→ **Page extract**
>>>

In my experience, and I am a long time veteran of many a foreign policy debate with fellow Christians and conservatives, the post and amils issue is not so much with Jews per se as it is Israel and the United States “special relationship” with it. A relationship that has harmed fellow Christians in the region, set us up for special contempt from Muslim nations, arguably plunged us into unwise and un-Christian wars, and generally not served our interests. Of course there are exceptions, but most anti-premils do not think Jews should be viewed negatively because they are Jews. They should just not be looked at any differently than any other group of lost sinners in need of a Savior.

I am not familiar with the sermon the sparked off Dr. Bauder’s reflections, and I would certainly not say what the preacher apparently said.

With that said, I wish to question the helpfulness of the two criteria Dr. Bauder mentions. Here is what he says:
[Kevin Bauder]

How can Christians distinguish those areas that must be made tests of fellowship, those areas that may be made tests of fellowship (but also may not), and those areas that must not be made tests of fellowship? Two criteria are helpful. First, the more important a doctrine or practice is, and the further it reaches in its effect upon the system of faith, the more likely it becomes that disagreement over this doctrine or practice will cause serious disruption in Christian fellowship, and the more necessary it becomes to limit fellowship in areas that are affected by the doctrine or practice in question. Second, the more directly an area of doctrine affects Christian practice and obedience, the more likely it becomes that Christians will be unable to remain in fellowship at levels where the doctrine manifests its influence.

<<<

→ **Material provided**
>>>

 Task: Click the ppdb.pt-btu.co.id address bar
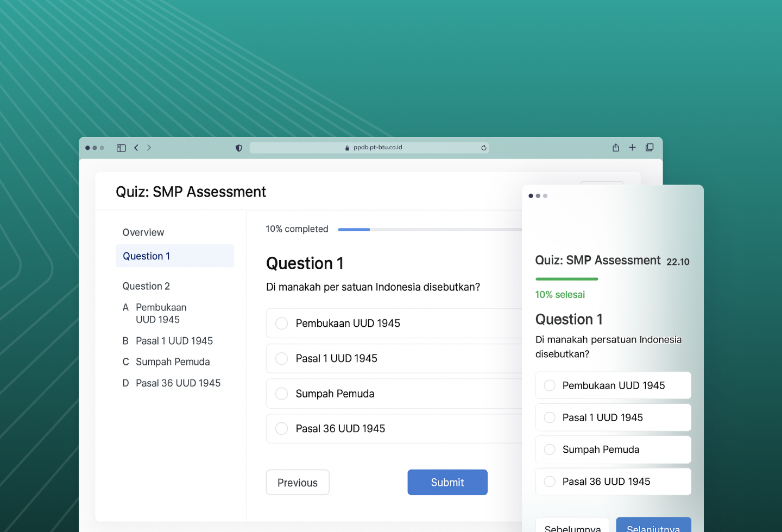pyautogui.click(x=369, y=148)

<<<

→ **Objectives**
**1.** List every harm that the comment blames on the United States' “special relationship” with Israel.
**2.** In the comment, what reason does Kevin Bauder's second criterion give for why Christians might be unable to remain in fellowship over an area of doctrine?

→ **The replies**
**1.**
- It has harmed fellow Christians in the region.
- It has set the United States up for special contempt from Muslim nations.
- It has arguably plunged the United States into unwise and un-Christian wars.
- It has generally not served American interests.

**2.** The second criterion holds that the more directly an area of doctrine affects Christian practice and obedience, the more likely Christians are to be unable to stay in fellowship. This applies at the levels where that doctrine shows its influence.